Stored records
----------------
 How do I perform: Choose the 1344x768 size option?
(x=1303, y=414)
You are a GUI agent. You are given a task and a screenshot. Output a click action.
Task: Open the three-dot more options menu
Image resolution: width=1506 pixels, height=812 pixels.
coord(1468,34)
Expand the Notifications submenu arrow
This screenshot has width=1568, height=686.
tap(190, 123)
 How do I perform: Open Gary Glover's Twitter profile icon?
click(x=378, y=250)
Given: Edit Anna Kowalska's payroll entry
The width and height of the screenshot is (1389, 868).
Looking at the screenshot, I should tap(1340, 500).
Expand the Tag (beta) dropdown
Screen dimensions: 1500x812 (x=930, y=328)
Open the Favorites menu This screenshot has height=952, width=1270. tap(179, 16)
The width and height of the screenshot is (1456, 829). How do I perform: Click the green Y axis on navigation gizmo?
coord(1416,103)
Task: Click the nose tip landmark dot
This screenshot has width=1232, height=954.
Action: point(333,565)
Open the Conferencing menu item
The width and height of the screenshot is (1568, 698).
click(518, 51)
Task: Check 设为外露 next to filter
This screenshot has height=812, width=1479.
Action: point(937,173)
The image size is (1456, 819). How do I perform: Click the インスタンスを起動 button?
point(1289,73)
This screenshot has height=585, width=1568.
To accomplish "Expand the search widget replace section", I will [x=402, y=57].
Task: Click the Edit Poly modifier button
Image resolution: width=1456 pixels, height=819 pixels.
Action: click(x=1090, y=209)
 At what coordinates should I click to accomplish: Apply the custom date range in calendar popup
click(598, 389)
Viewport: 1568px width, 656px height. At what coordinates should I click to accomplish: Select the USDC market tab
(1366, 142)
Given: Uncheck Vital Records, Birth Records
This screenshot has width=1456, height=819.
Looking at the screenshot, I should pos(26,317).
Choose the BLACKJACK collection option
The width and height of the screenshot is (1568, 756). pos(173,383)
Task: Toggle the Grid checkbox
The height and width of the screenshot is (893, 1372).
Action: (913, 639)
----------------
• **Aim of the exercise**:
For the records above, state how many lines contain "Edit". Add nothing to the number.

• **Task solution**:
2